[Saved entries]
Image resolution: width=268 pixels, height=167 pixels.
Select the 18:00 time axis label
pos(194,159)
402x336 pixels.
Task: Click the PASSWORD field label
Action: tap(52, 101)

BRIEF: Quote every line of the material above word for word, keeping the original order and line breaks.

IN RESPONSE:
Image resolution: width=268 pixels, height=167 pixels.
Select the 18:00 time axis label
pos(194,159)
402x336 pixels.
Task: Click the PASSWORD field label
Action: tap(52, 101)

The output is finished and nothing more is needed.